*** TEXT ***

A Quora answer I wrote after open heart surgery
I had open heart surgery in 2016 to fix a leaky heart valve, and wrote a series of Quora answers about the experience. This one was in answer to the question "How has having open heart surgery changed your life?"
It sounds cheesy to say, but I am genuinely happy that I went through the experience of life-threatening surgery. It changed me in two significant ways:
I feel a deeper understanding of health issues in other people, and the immense challenge it forces upon patients and families. Heart surgery was easily the scariest thing that has ever happened to me (and high up there for my family and loved ones), which is noteworthy because I had every conceivable advantage: A slow-developing condition that was very well-understood by doctors; A world-class medical team; A surgery that, though invasive for the patient, had statistically very very good outcomes; A kind and accommodating workplace with excellent health insurance and boss (thanks David Cole!) who gave me ample time off to recover. Ultimately this entire ordeal was a few months of stress leading up to the surgery, a few months of recovery afterwards that was bad but not awful, and now I’m back to my charmed life.

*** End of TEXT ***
*** MATERIAL PROVIDED ***

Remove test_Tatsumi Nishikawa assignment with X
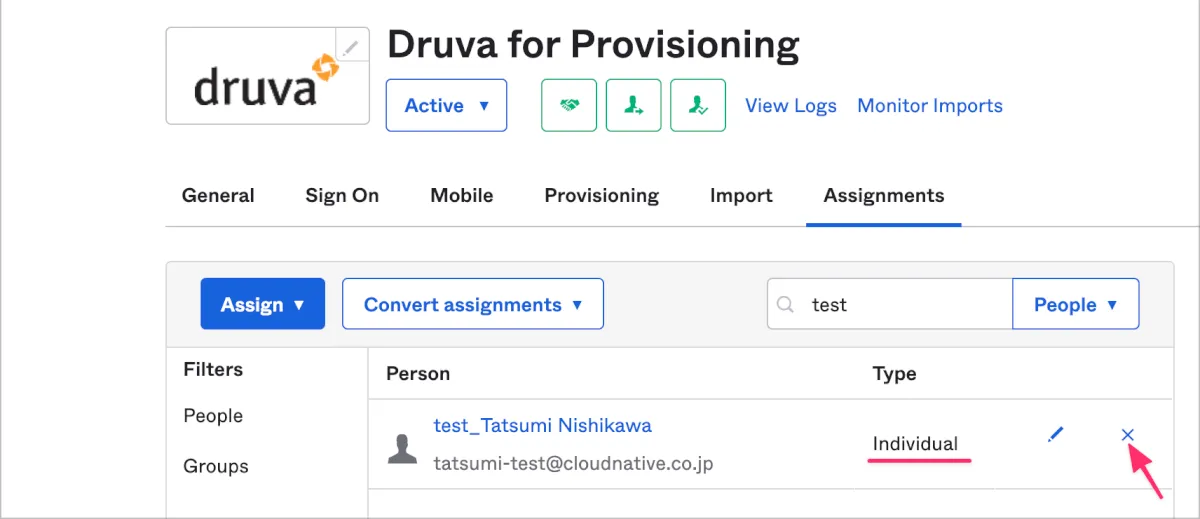 point(1127,435)
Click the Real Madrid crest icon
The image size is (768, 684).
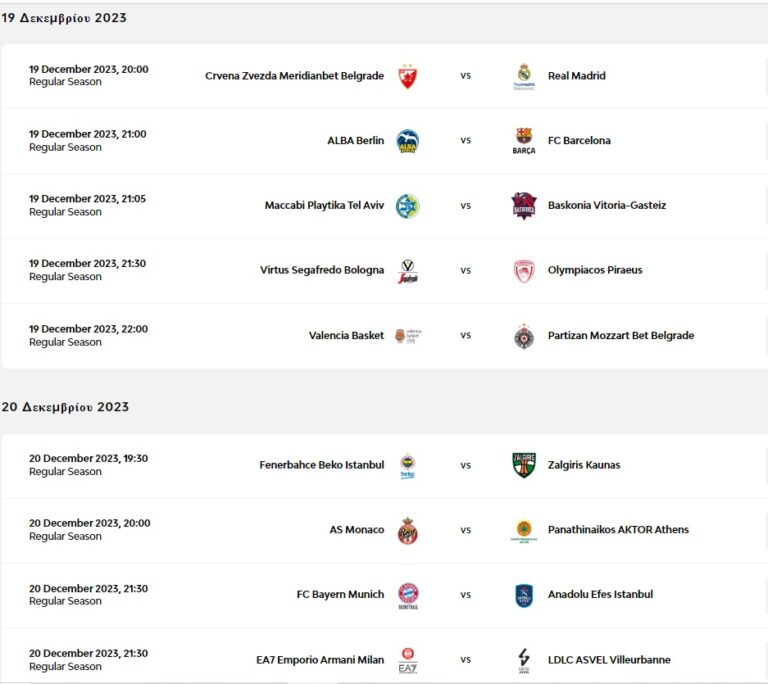[524, 76]
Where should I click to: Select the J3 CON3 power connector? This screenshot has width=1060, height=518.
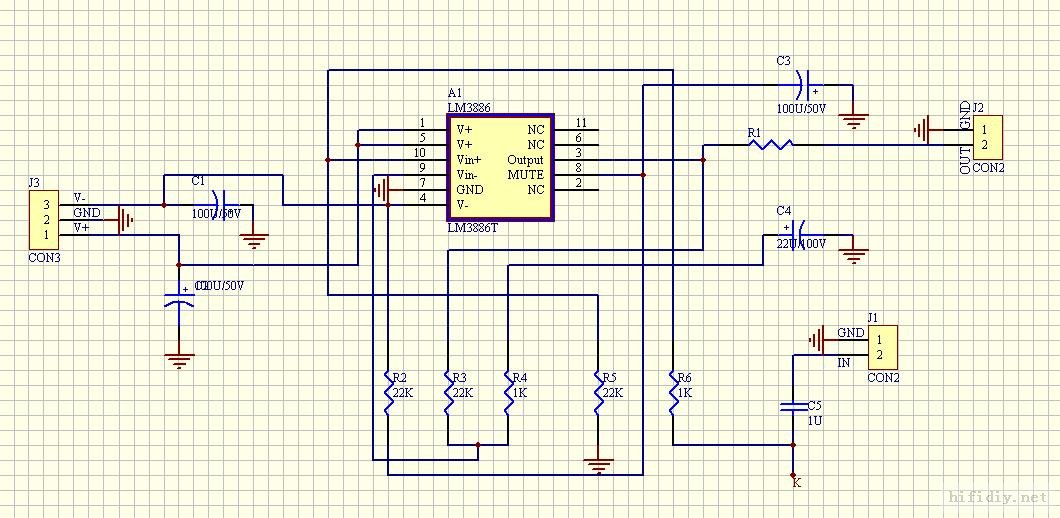pos(45,220)
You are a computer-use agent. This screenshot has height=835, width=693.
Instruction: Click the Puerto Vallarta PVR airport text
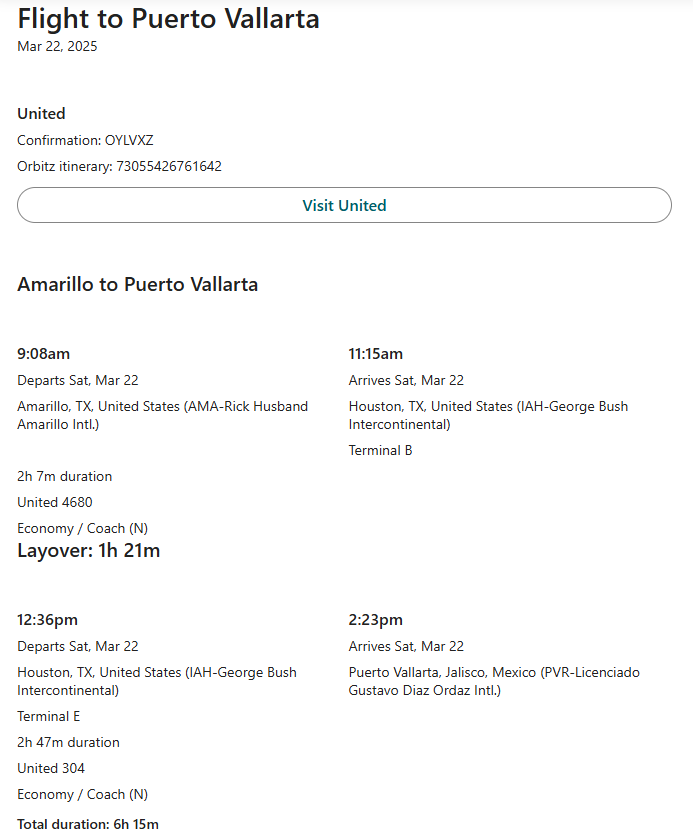[494, 681]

*** End of MATERIAL PROVIDED ***

▸ **WORK INSTRUCTION**:
Answer these questions from the heart surgery text:
1. In what year was the surgery performed?
2. What problem was the surgery intended to fix?
3. Whom does the writer thank as the boss who allowed ample time off to recover?
Rely solely on the heart surgery text for the answers.

▸ **WRITTEN RESPONSE**:
1. 2016
2. A leaky heart valve
3. David Cole